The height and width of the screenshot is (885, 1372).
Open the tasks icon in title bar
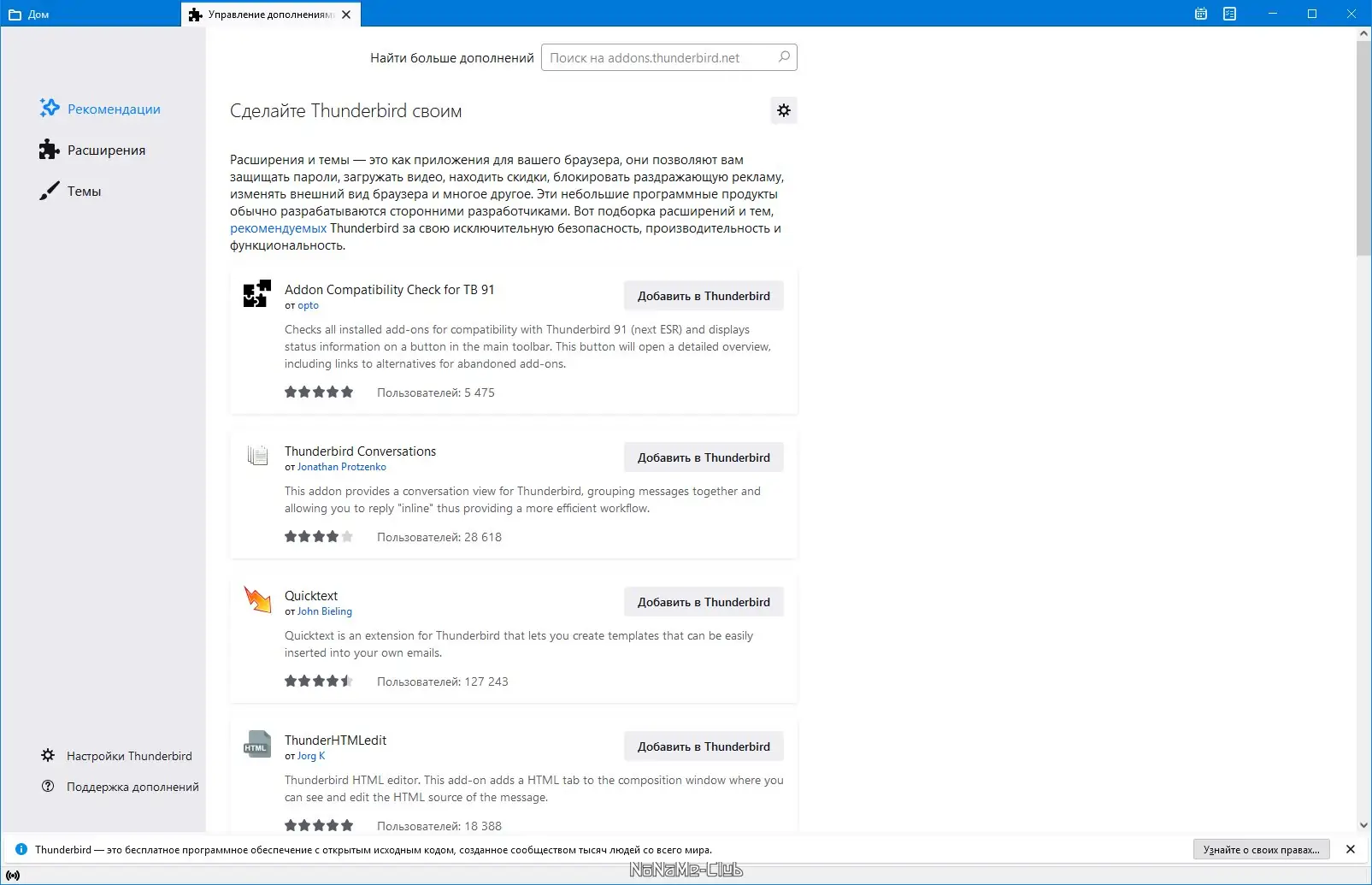[x=1230, y=14]
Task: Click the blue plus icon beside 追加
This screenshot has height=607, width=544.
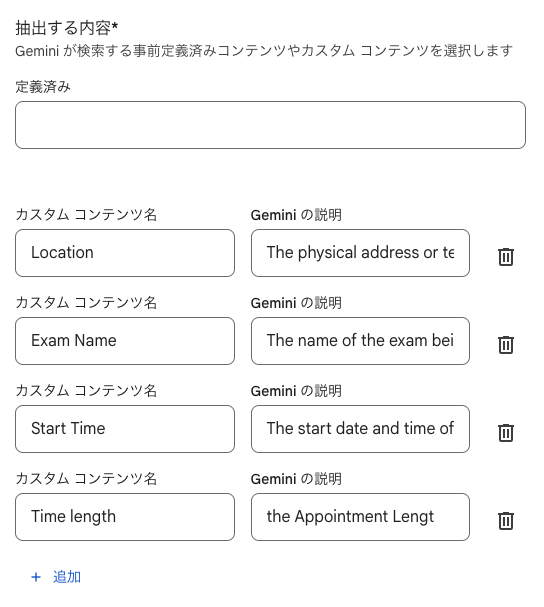Action: tap(36, 577)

Aim of the task - Express the stretch from the line containing "Task: Click the blue plus icon beside 追加" through the end of the items as a two-column CSV with the columns request and answer. Give one row per item, with each value in a single quoted field and line breaks turned into spaces, and leave the pictures out.

Solution to this exercise -
request,answer
"Task: Click the blue plus icon beside 追加 This screenshot has height=607, width=544.","Action: tap(36, 577)"